▸ **Problem to work on**
Retype the stored entries exactly as they appear, starting at the line containing "Where should I" and ending at the last entry. Leave the pictures out of your copy.

Stored entries
%%
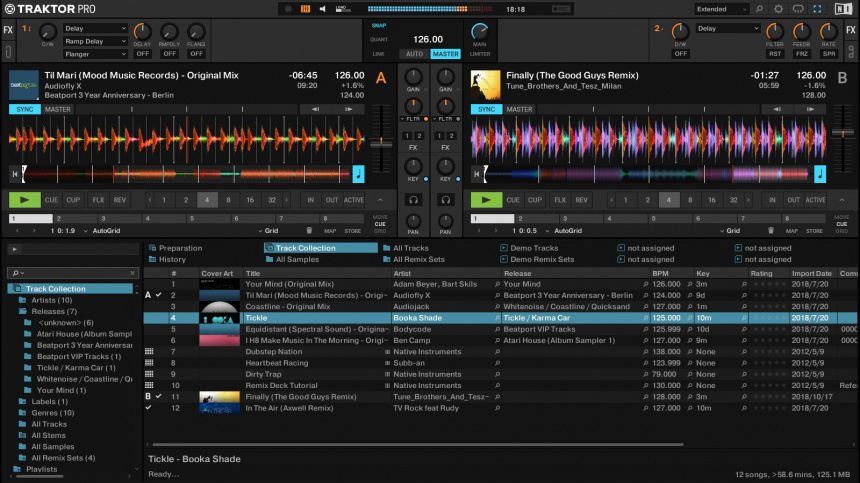
Task: Adjust the MAIN volume knob
Action: (x=480, y=31)
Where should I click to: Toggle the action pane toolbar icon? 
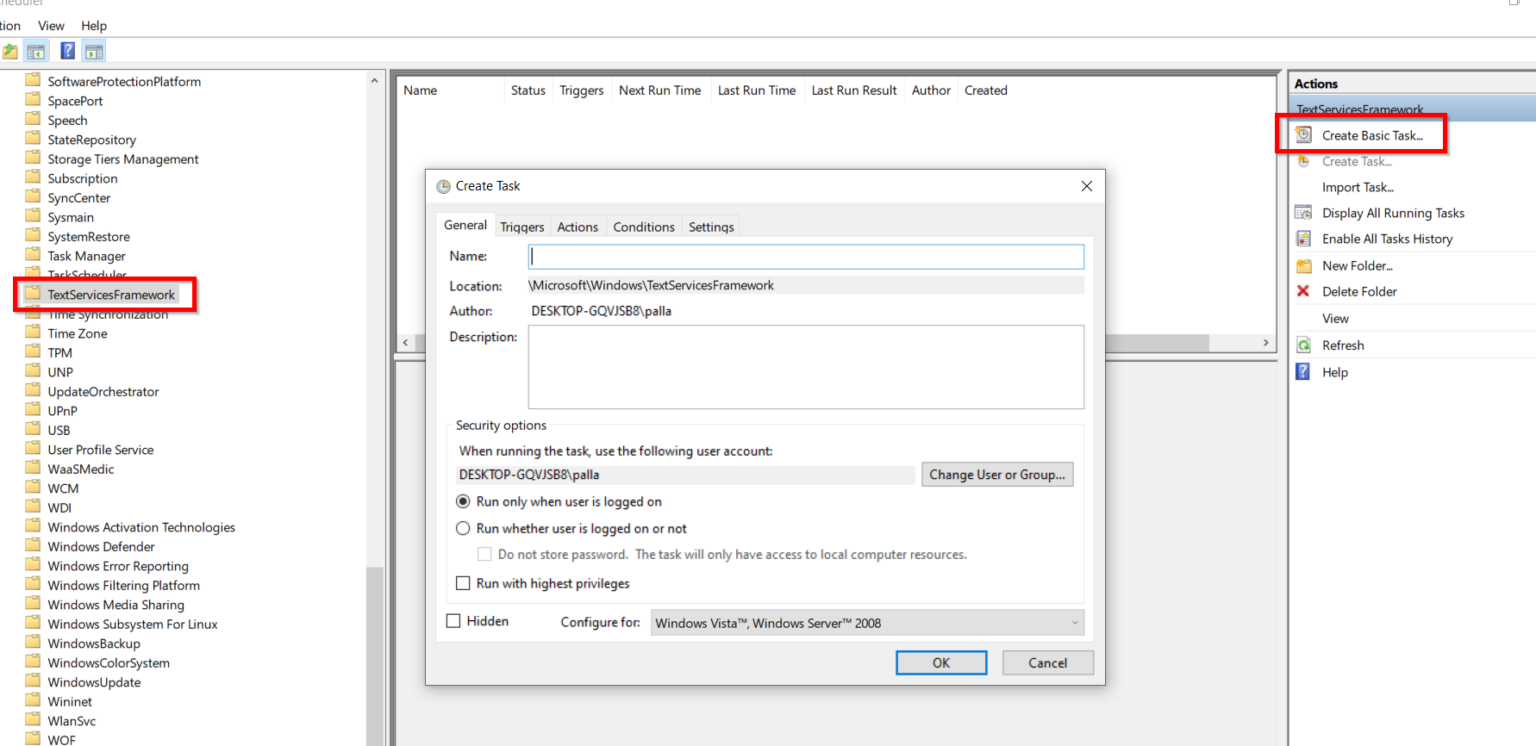tap(92, 50)
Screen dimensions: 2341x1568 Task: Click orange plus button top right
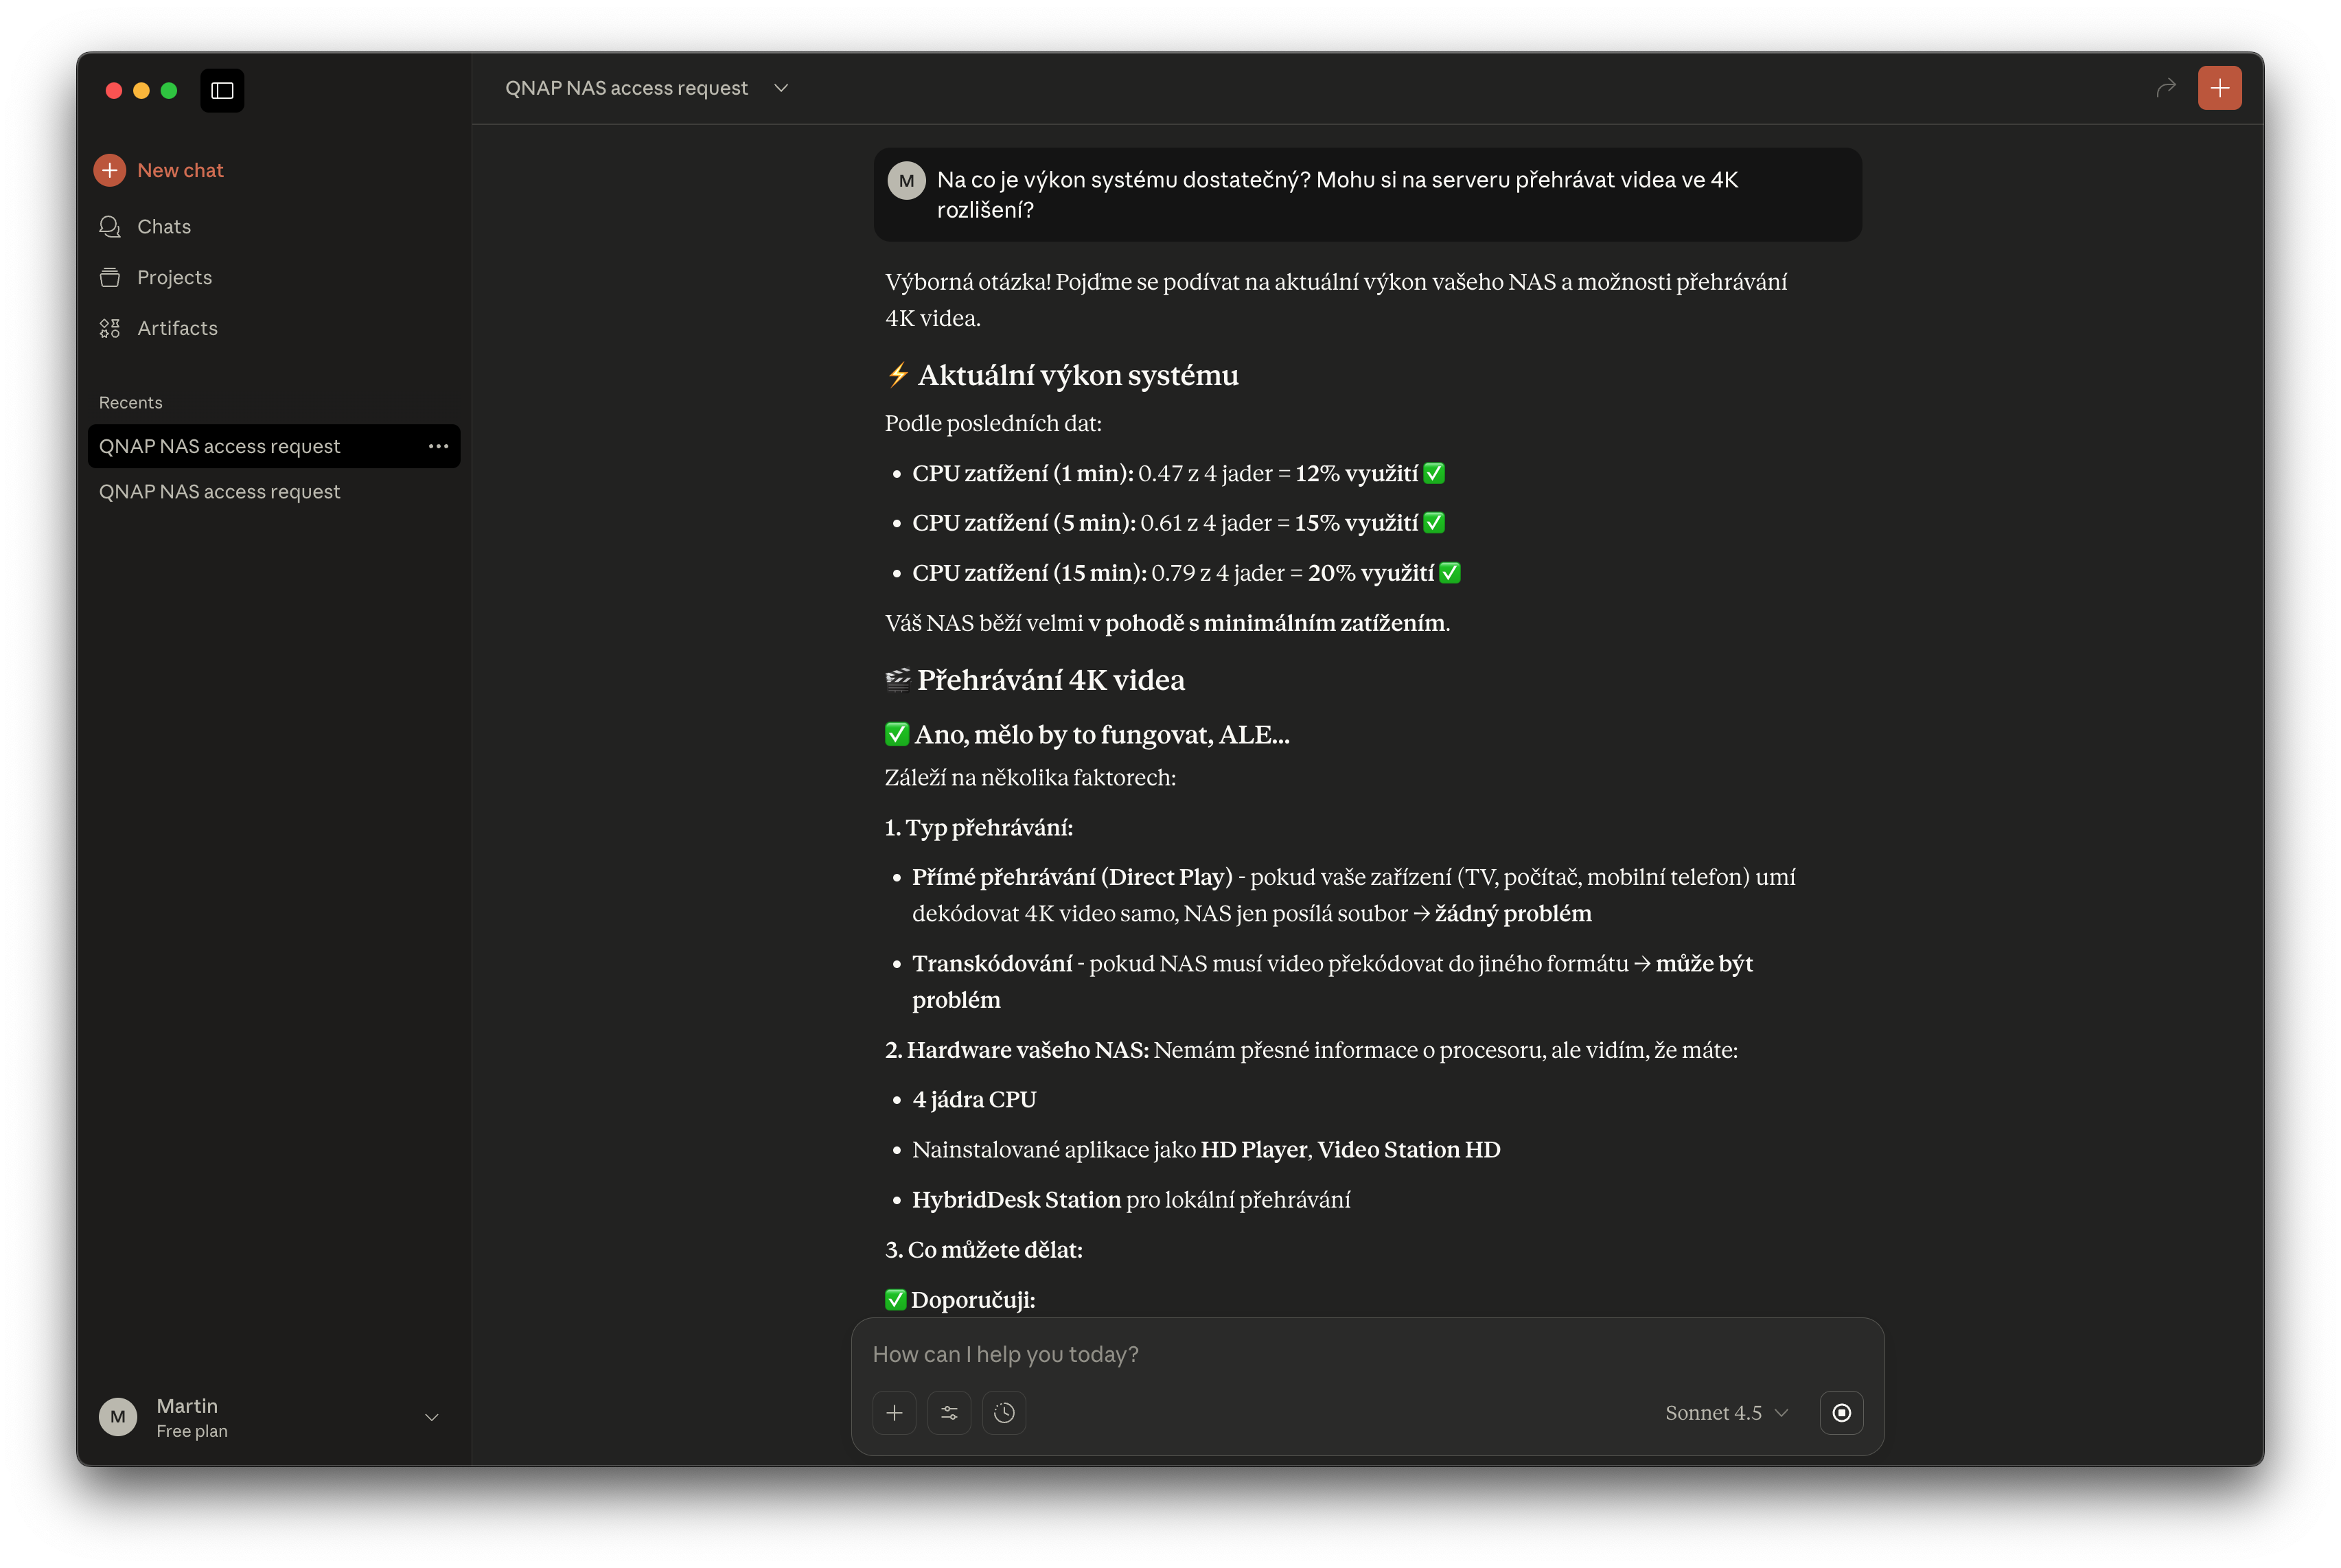(x=2219, y=88)
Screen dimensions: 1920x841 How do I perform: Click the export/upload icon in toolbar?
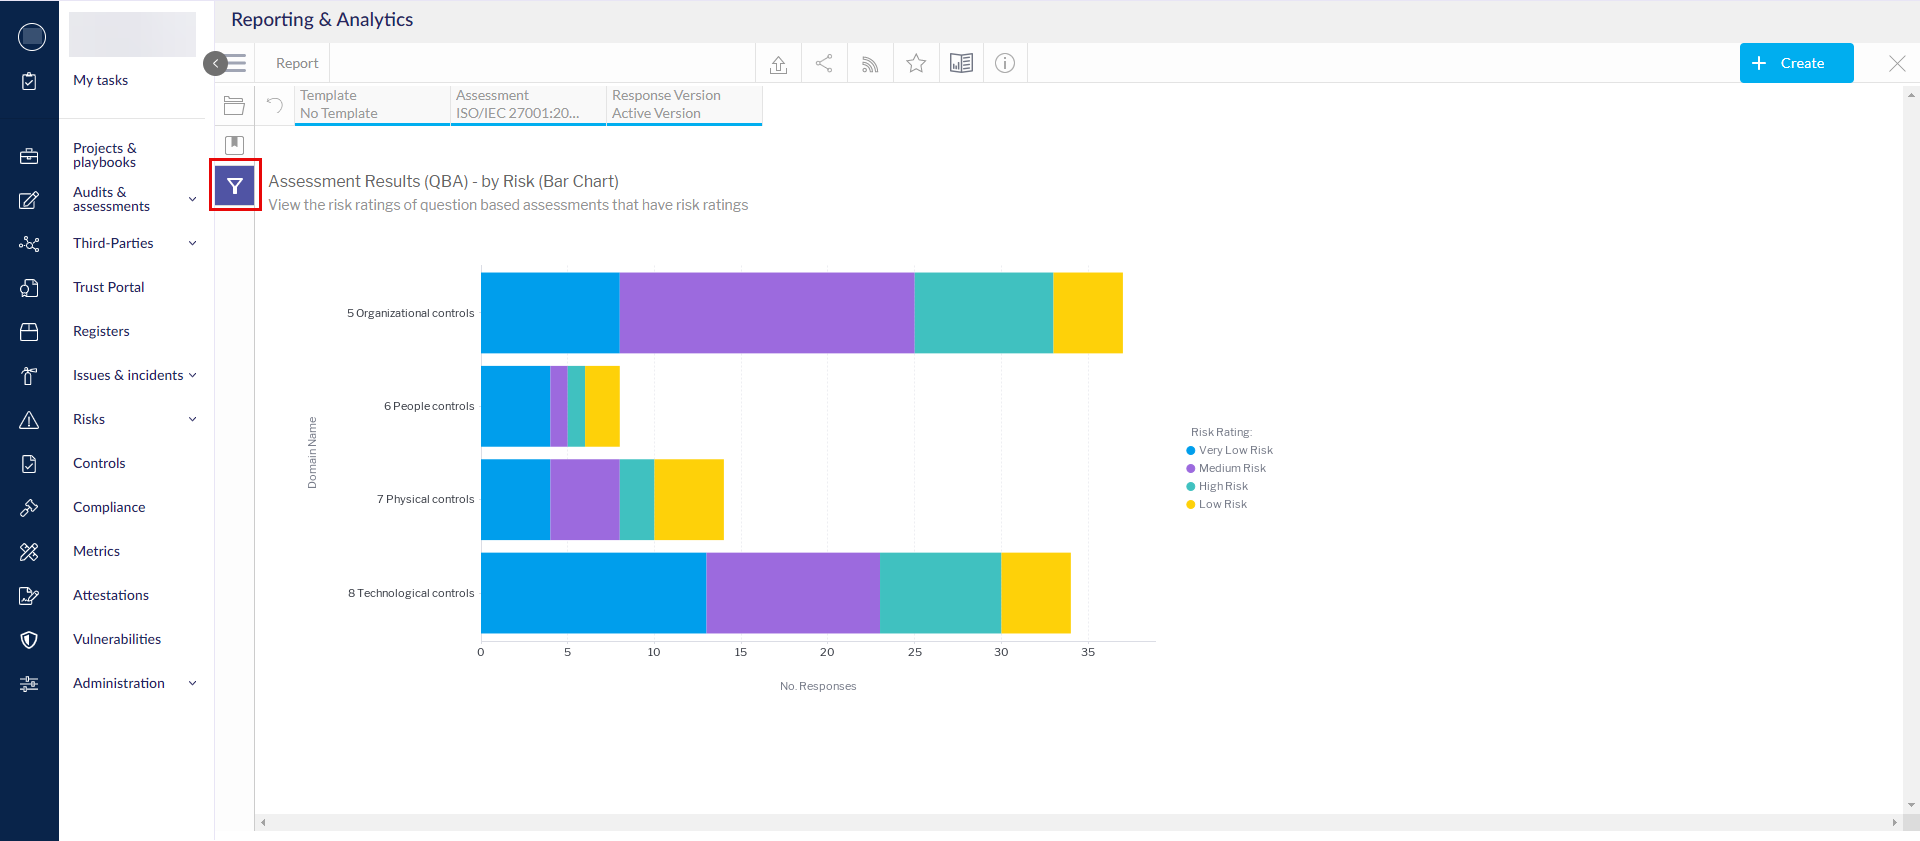click(x=778, y=64)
%%
▸ **Result for this exercise**
Where should I click to: Toggle the action pane toolbar icon? 
tap(92, 50)
Screen dimensions: 2341x1568 Task: Click orange plus button top right
(x=2219, y=88)
Screen dimensions: 1920x841 How do I perform: Click the export/upload icon in toolbar?
click(x=778, y=64)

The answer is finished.